WHAT TO DO: The line containing "Task: Click the Title field label" marks the end: write out exactly every line from the first line of the data below through that line, and only those.

RECORD EXCERPTS:
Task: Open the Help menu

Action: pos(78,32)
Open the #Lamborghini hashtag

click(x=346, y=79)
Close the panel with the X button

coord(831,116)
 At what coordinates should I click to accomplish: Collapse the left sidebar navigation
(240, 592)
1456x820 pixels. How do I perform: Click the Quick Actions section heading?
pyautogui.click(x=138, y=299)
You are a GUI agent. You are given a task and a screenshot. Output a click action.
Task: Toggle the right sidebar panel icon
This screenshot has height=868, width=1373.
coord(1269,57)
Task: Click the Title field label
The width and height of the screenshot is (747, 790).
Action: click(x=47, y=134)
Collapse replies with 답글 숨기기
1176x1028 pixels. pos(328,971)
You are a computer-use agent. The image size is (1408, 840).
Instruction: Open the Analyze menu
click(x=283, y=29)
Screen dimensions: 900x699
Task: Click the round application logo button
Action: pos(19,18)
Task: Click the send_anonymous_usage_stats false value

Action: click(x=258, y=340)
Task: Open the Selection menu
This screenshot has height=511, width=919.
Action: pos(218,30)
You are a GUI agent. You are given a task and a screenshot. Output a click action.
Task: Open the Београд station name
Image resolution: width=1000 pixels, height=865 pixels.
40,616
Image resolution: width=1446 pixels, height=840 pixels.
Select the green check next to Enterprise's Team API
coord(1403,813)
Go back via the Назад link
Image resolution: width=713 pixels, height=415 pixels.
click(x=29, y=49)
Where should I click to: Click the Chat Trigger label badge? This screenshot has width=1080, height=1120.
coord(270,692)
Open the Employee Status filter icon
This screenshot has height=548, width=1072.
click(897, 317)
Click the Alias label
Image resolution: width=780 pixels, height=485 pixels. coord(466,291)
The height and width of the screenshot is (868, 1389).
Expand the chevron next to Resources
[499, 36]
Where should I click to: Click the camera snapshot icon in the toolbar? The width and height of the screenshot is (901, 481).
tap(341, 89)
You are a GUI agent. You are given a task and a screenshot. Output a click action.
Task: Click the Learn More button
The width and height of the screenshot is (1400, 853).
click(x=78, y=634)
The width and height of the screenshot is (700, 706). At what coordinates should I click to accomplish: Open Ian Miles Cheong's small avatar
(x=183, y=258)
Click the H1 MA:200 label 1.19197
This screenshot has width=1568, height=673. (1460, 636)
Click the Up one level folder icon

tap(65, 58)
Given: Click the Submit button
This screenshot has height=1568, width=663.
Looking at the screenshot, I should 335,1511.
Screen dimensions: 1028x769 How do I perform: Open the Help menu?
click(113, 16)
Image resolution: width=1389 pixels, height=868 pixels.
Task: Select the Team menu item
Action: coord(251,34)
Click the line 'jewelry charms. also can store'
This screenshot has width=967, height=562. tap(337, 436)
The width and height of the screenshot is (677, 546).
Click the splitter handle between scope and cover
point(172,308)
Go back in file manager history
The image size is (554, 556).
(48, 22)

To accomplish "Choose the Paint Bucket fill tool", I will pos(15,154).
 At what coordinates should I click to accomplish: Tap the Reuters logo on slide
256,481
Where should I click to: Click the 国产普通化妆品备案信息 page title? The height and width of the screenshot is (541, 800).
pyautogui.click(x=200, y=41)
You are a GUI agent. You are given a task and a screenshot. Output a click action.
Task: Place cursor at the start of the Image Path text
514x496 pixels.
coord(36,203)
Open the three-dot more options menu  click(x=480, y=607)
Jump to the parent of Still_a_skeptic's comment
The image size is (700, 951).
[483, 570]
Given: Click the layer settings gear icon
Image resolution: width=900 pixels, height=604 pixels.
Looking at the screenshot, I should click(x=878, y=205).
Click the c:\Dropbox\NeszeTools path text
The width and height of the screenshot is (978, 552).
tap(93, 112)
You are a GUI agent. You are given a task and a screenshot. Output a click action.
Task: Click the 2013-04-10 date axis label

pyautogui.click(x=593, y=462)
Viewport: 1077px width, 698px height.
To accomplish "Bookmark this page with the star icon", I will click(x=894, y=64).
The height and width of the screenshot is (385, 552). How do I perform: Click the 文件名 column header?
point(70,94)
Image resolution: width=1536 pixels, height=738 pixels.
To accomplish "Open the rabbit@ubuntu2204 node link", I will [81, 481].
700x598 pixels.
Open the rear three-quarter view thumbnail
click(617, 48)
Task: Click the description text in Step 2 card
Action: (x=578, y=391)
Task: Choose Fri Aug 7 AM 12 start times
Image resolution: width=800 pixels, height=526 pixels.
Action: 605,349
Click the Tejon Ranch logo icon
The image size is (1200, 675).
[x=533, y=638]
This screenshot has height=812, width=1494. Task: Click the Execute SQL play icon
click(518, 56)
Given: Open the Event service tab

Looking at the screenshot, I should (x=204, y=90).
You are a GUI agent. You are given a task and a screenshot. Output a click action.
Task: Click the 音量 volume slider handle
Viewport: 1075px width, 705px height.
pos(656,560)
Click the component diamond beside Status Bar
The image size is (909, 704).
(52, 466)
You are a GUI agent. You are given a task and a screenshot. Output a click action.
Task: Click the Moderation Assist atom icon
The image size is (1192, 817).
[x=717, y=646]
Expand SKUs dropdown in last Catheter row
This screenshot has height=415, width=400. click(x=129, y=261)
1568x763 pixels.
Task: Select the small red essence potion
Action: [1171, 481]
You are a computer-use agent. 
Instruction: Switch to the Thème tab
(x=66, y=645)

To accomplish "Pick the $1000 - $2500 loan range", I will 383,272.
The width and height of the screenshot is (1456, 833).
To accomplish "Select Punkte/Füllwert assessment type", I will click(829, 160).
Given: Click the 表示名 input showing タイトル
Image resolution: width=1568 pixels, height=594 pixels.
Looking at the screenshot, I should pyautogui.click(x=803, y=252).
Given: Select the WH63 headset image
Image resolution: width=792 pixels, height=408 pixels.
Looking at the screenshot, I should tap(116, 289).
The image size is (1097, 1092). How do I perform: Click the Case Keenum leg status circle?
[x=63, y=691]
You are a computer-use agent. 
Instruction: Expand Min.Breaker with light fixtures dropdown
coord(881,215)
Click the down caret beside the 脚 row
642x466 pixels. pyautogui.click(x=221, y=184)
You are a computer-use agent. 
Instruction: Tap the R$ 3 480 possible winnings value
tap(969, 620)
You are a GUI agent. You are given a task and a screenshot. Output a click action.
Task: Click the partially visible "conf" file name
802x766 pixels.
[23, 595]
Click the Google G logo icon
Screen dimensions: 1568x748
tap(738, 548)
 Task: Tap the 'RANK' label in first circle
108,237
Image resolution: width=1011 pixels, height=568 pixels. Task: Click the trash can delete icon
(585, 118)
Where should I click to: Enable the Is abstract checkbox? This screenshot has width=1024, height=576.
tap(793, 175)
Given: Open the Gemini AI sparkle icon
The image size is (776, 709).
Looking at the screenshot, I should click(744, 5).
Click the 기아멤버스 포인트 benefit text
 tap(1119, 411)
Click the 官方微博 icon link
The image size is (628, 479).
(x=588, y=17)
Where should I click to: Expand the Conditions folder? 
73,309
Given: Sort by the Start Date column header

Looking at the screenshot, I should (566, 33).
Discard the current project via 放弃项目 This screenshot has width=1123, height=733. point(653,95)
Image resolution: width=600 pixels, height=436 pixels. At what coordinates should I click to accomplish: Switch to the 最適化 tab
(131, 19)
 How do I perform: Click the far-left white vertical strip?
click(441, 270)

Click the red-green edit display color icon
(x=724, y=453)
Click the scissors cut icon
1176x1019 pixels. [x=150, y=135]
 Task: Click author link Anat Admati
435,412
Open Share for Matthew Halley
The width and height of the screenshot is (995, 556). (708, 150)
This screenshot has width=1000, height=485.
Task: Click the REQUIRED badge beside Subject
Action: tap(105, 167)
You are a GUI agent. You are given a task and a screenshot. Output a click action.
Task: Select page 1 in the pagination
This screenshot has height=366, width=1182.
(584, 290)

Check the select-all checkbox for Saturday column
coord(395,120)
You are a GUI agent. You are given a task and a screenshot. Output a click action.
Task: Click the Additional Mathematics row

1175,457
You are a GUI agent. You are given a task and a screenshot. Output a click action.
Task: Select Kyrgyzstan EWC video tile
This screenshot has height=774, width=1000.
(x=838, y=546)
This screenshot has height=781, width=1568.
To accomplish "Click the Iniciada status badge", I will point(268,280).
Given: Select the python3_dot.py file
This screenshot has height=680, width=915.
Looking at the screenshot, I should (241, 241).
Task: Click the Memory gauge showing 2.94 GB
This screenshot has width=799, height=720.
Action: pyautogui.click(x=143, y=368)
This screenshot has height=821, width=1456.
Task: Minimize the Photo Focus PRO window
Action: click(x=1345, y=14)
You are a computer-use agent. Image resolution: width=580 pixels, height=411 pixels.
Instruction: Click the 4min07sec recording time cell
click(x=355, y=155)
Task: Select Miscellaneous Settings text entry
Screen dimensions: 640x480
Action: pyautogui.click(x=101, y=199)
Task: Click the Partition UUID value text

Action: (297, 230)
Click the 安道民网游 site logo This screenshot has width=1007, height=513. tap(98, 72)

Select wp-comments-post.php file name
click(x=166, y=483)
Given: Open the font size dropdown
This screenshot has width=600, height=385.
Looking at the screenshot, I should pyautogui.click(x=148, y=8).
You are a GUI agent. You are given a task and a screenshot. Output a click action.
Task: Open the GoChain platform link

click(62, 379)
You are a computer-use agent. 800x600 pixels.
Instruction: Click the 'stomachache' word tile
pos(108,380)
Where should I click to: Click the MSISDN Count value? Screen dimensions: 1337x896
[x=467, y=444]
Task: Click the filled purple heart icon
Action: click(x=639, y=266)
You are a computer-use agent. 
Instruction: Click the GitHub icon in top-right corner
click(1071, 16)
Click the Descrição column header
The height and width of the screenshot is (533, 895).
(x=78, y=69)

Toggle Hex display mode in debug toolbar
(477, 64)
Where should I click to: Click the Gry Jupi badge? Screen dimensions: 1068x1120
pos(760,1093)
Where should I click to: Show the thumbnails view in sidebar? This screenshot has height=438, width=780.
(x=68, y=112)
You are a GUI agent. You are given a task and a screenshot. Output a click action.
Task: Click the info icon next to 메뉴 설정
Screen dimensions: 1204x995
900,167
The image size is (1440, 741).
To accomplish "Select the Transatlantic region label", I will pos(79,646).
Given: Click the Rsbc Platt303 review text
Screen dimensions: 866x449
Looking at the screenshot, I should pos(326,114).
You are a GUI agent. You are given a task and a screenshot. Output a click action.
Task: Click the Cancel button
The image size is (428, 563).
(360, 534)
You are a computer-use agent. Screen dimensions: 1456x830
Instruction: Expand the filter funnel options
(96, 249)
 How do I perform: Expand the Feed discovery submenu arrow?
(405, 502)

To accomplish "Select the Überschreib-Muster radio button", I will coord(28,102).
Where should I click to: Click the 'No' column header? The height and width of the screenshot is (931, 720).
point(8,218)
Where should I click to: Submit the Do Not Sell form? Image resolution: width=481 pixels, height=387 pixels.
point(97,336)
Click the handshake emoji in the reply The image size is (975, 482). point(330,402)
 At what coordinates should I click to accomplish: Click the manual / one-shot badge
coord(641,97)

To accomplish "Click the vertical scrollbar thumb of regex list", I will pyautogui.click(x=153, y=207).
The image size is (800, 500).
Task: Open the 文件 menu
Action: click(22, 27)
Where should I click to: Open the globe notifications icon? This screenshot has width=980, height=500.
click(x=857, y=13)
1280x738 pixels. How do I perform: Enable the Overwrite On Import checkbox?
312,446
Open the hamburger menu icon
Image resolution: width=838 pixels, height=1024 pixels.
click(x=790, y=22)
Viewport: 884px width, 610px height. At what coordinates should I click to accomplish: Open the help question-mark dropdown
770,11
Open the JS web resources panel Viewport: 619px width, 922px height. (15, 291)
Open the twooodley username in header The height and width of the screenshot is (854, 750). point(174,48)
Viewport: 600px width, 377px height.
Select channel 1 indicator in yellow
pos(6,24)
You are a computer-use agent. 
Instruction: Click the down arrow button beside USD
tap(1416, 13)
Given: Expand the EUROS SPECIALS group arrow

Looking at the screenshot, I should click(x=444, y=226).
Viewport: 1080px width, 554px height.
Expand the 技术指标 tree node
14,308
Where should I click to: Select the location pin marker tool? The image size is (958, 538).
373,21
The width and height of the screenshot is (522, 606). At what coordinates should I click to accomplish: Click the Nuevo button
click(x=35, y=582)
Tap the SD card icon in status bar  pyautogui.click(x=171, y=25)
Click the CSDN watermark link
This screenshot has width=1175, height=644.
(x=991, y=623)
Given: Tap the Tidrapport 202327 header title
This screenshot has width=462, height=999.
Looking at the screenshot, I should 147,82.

YOUR SOLUTION:
Task: Open the Help menu

Action: pos(78,32)
Open the #Lamborghini hashtag

click(x=346, y=79)
Close the panel with the X button

coord(831,116)
 At what coordinates should I click to accomplish: Collapse the left sidebar navigation
(240, 592)
1456x820 pixels. How do I perform: Click the Quick Actions section heading?
pyautogui.click(x=138, y=299)
You are a GUI agent. You are given a task and a screenshot. Output a click action.
Task: Toggle the right sidebar panel icon
This screenshot has height=868, width=1373.
coord(1269,57)
Task: Click the Title field label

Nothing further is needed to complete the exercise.